══ Passage shown

Before this care model was revised, assessment of Mayo Clinic Hospital — Rochester ICU patients' need for rehabilitation services was performed by providers (including M.D.s, P.A.s, C.N.P.s, R.N.s) who were not involved in providing that physical medicine and rehabilitation care. These providers screened patients for the appropriateness of therapy (right time, right patient, right provider) and placed an electronic consultation request for review by physical therapists (PTs) and occupational therapists (OTs) who were located in a different area of the hospital.
Project goals
The goal of the staff charged with updating the ICU care model for rehabilitation services was to optimize timing of PT and OT consultations. The team also sought to reduce the time that elapsed between the provider screening and PT-OT consultation.
2017 care plan goals and implementation
Definición del proceso de tratamiento integrado en una unidad de cuidados intensivos de medicina y cirugía combinadas
The new model of care is being used at a 21-bed mixed medical/surgical/transplant ICU at Mayo Clinic Hospital — Rochester, Methodist Campus. The plan embeds three PTs, two OTs and one rehabilitation technician to provide coverage seven days a week. The therapists attend the charge nurse handoff meeting at 7 a.m. each day and screen every patient for appropriateness of therapy.
"This model greatly improves communication between care team members, reduces the time required to obtain consultation from rehabilitation staff, and facilitates nurse-driven patient mobilization and self-care," says Patrick J. Cornelius, P.T., D.P.T., CCS, acute hospitalist clinical lead in physical therapy and team leader for the care model update.

════
══ Extracted entries

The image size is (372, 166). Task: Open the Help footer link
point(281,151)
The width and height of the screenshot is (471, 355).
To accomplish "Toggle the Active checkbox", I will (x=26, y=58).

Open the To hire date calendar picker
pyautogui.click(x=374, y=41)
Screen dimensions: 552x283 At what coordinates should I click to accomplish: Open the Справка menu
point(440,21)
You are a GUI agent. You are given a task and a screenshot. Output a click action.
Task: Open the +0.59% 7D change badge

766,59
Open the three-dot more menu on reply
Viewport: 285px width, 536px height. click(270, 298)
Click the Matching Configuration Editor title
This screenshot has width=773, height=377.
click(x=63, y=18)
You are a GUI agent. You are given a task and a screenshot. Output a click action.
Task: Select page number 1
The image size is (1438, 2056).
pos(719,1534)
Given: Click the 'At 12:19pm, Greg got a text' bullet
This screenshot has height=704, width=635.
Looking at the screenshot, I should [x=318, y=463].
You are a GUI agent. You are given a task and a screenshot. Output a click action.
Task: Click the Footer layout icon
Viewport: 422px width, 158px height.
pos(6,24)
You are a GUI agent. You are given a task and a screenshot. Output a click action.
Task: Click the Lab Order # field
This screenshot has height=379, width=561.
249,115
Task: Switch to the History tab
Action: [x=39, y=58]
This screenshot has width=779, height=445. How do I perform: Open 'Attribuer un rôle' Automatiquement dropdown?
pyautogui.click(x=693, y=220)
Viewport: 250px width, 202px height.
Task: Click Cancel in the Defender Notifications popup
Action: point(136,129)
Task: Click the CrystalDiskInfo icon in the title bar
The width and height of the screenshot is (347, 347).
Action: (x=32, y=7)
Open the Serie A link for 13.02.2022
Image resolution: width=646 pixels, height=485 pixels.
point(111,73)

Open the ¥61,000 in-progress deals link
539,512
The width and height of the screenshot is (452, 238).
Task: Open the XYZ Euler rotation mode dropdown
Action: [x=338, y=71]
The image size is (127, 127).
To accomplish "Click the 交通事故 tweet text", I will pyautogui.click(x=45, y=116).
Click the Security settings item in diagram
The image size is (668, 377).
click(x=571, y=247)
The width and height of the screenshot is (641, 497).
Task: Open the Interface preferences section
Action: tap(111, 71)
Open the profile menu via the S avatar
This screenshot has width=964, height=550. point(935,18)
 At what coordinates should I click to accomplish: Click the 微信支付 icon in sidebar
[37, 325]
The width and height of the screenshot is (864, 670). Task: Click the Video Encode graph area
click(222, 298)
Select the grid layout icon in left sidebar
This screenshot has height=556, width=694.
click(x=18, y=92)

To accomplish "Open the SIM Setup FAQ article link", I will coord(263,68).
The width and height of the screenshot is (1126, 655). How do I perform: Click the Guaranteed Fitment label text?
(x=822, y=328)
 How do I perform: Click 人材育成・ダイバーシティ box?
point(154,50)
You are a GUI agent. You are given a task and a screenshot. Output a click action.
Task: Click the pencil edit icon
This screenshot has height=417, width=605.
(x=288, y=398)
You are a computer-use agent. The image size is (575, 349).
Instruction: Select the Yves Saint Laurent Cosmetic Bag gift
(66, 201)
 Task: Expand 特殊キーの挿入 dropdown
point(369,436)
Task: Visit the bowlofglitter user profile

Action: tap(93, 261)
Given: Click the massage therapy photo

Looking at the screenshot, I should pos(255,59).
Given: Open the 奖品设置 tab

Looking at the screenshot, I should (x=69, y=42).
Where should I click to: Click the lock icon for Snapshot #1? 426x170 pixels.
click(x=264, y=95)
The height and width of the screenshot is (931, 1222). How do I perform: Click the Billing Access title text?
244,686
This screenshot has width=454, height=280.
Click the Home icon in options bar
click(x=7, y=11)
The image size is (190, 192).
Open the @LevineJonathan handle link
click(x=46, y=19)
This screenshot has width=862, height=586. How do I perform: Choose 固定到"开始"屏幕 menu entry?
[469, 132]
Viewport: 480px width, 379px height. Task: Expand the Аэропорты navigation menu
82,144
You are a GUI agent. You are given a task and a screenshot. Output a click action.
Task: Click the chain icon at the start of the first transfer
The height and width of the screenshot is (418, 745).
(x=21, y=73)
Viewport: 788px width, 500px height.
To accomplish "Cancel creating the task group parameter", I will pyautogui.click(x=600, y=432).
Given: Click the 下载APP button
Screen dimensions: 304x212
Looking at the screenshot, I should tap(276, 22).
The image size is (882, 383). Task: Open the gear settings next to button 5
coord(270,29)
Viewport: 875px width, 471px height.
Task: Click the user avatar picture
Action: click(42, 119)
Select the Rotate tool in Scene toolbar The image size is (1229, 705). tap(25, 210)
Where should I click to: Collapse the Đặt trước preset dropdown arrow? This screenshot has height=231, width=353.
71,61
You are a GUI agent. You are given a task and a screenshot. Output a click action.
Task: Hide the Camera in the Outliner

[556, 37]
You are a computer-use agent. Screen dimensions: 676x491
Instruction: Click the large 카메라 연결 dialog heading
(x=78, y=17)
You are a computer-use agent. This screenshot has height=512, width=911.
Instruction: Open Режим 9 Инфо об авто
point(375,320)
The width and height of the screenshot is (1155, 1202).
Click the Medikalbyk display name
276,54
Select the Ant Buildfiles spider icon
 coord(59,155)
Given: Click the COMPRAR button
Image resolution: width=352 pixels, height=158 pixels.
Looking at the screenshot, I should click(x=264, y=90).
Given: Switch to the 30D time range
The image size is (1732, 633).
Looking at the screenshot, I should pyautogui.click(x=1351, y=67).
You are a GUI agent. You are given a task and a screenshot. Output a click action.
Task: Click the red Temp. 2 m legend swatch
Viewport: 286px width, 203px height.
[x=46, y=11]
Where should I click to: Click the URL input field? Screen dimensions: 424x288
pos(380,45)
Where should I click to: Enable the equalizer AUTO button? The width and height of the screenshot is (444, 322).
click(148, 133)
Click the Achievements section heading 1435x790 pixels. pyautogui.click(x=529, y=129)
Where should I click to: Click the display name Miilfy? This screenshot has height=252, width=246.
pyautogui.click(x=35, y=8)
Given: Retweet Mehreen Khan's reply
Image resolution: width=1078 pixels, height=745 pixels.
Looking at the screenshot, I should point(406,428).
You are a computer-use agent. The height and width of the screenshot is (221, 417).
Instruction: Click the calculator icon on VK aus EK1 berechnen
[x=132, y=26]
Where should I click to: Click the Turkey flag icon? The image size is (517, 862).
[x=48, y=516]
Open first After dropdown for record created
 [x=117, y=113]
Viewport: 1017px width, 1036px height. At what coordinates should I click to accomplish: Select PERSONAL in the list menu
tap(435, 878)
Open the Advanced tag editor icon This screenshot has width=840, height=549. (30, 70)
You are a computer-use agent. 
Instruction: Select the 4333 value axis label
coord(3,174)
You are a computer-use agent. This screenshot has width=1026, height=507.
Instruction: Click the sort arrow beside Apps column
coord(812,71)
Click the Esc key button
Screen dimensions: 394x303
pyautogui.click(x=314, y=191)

════

*Apply what you read*:
(1) From the passage on the ICU rehabilitation care model, list the provider types given in parentheses as having assessed patients' need for rehabilitation services before the model was revised.
(2) Continue the passage on the ICU rehabilitation care model from the point where it ends.

*Answers in order*:
(1) M.D.s, P.A.s, C.N.P.s, R.N.s

(2)
Beyond adding rehabilitation staff on-site within the ICU, the plan also includes:
- A new orientation process for the embedded therapy staff
- Updates to the therapy ICU manual
- OT dysphagia training
The embedded therapy staff also attended a national continuing education conference in preparation, and a newly developed ICU PT-OT training course was offered to all PM&R staff across the Mayo Clinic enterprise.
Project timeline
Implementation of the revised care plan began on Jan. 3, 2017, and data collection will continue through June 30, 2017. Thus far, the overall response from ICU staff members has been favorable.
"I cannot overstate the value of the PM&R group to our critical care practice!" says anesthesiologist and critical care specialist Jeffrey B. Jensen, M.D., medical director of the Thoracic/Vascular Intensive Care Unit at Mayo Clinic Hospital — Rochester, Saint Marys Campus. "I have witnessed significant progress in many chronically critically ill patients, including increased strength, faster mechanical weaning, decreased delirium and increased sleep without adding additional medications to mimic sleep. In years past, many of these patients would have languished far longer."
"Despite the progress made in blood transfusion restrictions, new ventilation strategies and expensive medication regimens, I believe this practice of integrating physical therapy in a structured format will demonstrate more significant returns moving forward," adds Dr. Jensen.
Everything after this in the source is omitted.